Using the material that follows, identify and copy each line with the string "agent".

----------

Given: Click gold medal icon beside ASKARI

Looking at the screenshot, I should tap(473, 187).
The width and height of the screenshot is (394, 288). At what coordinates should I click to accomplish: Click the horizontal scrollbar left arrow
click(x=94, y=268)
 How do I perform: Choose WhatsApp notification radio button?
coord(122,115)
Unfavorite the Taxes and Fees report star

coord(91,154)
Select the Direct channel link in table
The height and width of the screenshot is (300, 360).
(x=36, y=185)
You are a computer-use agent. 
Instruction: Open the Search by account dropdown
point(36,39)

----------

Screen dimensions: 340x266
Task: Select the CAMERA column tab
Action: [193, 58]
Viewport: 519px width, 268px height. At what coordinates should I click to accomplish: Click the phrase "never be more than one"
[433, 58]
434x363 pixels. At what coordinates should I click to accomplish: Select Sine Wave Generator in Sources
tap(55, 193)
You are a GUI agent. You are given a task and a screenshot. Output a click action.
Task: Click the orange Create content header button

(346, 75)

----------

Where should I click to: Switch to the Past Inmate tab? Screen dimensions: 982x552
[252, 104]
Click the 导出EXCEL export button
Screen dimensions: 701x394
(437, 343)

----------

§ Task output:
You are a computer-use agent. 
You are a GUI agent. You are given a task and a screenshot. Output a click action.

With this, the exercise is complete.